— About this exercise —
The entries below are to be copied exactly, with nothing left out.
Material supplied: Begin
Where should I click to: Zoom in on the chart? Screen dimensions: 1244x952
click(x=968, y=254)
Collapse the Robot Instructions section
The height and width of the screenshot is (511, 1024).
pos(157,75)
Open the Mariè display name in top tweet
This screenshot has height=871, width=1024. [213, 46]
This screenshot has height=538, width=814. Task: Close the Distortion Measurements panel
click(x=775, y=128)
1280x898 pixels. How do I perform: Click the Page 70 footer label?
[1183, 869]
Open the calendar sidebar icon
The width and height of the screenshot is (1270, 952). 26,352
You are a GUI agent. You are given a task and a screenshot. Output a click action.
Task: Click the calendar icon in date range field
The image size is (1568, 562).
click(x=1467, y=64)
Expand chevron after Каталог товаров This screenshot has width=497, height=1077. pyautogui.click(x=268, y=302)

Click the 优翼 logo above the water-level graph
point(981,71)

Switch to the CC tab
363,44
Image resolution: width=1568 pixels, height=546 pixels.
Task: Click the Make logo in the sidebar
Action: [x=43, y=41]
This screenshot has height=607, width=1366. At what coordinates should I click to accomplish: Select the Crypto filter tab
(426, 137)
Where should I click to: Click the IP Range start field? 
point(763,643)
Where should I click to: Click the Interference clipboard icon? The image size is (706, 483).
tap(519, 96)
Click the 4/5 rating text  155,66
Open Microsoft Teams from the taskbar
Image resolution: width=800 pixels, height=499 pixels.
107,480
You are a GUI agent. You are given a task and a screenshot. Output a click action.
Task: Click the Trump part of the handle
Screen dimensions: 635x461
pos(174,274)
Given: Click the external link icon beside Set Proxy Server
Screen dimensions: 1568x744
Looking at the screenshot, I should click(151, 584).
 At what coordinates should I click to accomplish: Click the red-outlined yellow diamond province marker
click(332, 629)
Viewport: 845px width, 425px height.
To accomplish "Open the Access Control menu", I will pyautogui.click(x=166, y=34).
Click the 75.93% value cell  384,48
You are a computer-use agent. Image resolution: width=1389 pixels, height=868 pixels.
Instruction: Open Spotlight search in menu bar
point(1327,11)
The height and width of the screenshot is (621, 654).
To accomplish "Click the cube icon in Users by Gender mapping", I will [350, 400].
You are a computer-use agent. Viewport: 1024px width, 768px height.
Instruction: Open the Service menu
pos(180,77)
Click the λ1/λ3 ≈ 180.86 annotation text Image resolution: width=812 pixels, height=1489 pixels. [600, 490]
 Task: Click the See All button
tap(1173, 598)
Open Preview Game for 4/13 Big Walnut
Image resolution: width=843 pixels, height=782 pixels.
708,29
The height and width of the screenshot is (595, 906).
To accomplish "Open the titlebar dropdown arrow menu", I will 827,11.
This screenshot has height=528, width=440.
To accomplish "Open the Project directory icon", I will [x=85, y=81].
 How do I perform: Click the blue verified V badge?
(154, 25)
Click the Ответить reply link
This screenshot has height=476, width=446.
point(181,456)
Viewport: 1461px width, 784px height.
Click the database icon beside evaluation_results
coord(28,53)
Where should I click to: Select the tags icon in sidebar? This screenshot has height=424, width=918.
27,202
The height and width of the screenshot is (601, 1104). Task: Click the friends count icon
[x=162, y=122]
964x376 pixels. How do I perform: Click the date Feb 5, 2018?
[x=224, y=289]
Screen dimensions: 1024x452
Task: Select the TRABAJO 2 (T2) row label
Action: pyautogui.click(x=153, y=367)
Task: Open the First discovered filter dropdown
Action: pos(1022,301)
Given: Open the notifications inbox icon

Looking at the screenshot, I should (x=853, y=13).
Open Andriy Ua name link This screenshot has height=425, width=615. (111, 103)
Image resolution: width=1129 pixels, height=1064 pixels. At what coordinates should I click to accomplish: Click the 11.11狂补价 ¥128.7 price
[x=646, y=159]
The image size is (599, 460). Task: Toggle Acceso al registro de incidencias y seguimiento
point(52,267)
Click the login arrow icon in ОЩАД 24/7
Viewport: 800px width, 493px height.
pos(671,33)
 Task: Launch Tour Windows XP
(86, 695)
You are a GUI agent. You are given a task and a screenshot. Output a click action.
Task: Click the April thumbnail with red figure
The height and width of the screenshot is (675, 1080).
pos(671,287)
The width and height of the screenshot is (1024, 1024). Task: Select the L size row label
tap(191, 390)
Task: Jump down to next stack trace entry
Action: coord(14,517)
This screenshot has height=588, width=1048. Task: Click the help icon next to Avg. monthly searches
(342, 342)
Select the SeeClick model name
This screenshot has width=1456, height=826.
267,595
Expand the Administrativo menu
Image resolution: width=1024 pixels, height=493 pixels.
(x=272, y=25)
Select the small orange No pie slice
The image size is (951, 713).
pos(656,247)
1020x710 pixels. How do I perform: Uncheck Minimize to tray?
Material supplied: End
— Task solution —
Where should I click to: Zoom in on the chart? Screen dimensions: 1244x952
click(x=968, y=254)
Collapse the Robot Instructions section
The height and width of the screenshot is (511, 1024).
pos(157,75)
Open the Mariè display name in top tweet
This screenshot has height=871, width=1024. [213, 46]
This screenshot has height=538, width=814. Task: Close the Distortion Measurements panel
click(x=775, y=128)
1280x898 pixels. How do I perform: Click the Page 70 footer label?
[1183, 869]
Open the calendar sidebar icon
The width and height of the screenshot is (1270, 952). 26,352
You are a GUI agent. You are given a task and a screenshot. Output a click action.
Task: Click the calendar icon in date range field
The image size is (1568, 562).
click(x=1467, y=64)
Expand chevron after Каталог товаров This screenshot has width=497, height=1077. pyautogui.click(x=268, y=302)

Click the 优翼 logo above the water-level graph
point(981,71)

Switch to the CC tab
363,44
Image resolution: width=1568 pixels, height=546 pixels.
Task: Click the Make logo in the sidebar
Action: [x=43, y=41]
This screenshot has height=607, width=1366. At what coordinates should I click to accomplish: Select the Crypto filter tab
(426, 137)
Where should I click to: Click the IP Range start field? 
point(763,643)
Where should I click to: Click the Interference clipboard icon? The image size is (706, 483).
tap(519, 96)
Click the 4/5 rating text  155,66
Open Microsoft Teams from the taskbar
Image resolution: width=800 pixels, height=499 pixels.
107,480
You are a GUI agent. You are given a task and a screenshot. Output a click action.
Task: Click the Trump part of the handle
Screen dimensions: 635x461
pos(174,274)
Given: Click the external link icon beside Set Proxy Server
Screen dimensions: 1568x744
Looking at the screenshot, I should click(151, 584).
 At what coordinates should I click to accomplish: Click the red-outlined yellow diamond province marker
click(332, 629)
Viewport: 845px width, 425px height.
To accomplish "Open the Access Control menu", I will pyautogui.click(x=166, y=34).
Click the 75.93% value cell  384,48
You are a computer-use agent. Image resolution: width=1389 pixels, height=868 pixels.
Instruction: Open Spotlight search in menu bar
point(1327,11)
The height and width of the screenshot is (621, 654).
To accomplish "Click the cube icon in Users by Gender mapping", I will [350, 400].
You are a computer-use agent. Viewport: 1024px width, 768px height.
Instruction: Open the Service menu
pos(180,77)
Click the λ1/λ3 ≈ 180.86 annotation text Image resolution: width=812 pixels, height=1489 pixels. [600, 490]
 Task: Click the See All button
tap(1173, 598)
Open Preview Game for 4/13 Big Walnut
Image resolution: width=843 pixels, height=782 pixels.
708,29
The height and width of the screenshot is (595, 906).
To accomplish "Open the titlebar dropdown arrow menu", I will 827,11.
This screenshot has height=528, width=440.
To accomplish "Open the Project directory icon", I will [x=85, y=81].
 How do I perform: Click the blue verified V badge?
(154, 25)
Click the Ответить reply link
This screenshot has height=476, width=446.
point(181,456)
Viewport: 1461px width, 784px height.
Click the database icon beside evaluation_results
coord(28,53)
Where should I click to: Select the tags icon in sidebar? This screenshot has height=424, width=918.
27,202
The height and width of the screenshot is (601, 1104). Task: Click the friends count icon
[x=162, y=122]
964x376 pixels. How do I perform: Click the date Feb 5, 2018?
[x=224, y=289]
Screen dimensions: 1024x452
Task: Select the TRABAJO 2 (T2) row label
Action: pyautogui.click(x=153, y=367)
Task: Open the First discovered filter dropdown
Action: pos(1022,301)
Given: Open the notifications inbox icon

Looking at the screenshot, I should (x=853, y=13).
Open Andriy Ua name link This screenshot has height=425, width=615. (111, 103)
Image resolution: width=1129 pixels, height=1064 pixels. At what coordinates should I click to accomplish: Click the 11.11狂补价 ¥128.7 price
[x=646, y=159]
The image size is (599, 460). Task: Toggle Acceso al registro de incidencias y seguimiento
point(52,267)
Click the login arrow icon in ОЩАД 24/7
Viewport: 800px width, 493px height.
pos(671,33)
 Task: Launch Tour Windows XP
(86, 695)
You are a GUI agent. You are given a task and a screenshot. Output a click action.
Task: Click the April thumbnail with red figure
The height and width of the screenshot is (675, 1080).
pos(671,287)
The width and height of the screenshot is (1024, 1024). Task: Select the L size row label
tap(191, 390)
Task: Jump down to next stack trace entry
Action: coord(14,517)
This screenshot has height=588, width=1048. Task: Click the help icon next to Avg. monthly searches
(342, 342)
Select the SeeClick model name
This screenshot has width=1456, height=826.
267,595
Expand the Administrativo menu
Image resolution: width=1024 pixels, height=493 pixels.
(x=272, y=25)
Select the small orange No pie slice
The image size is (951, 713).
pos(656,247)
1020x710 pixels. How do I perform: Uncheck Minimize to tray?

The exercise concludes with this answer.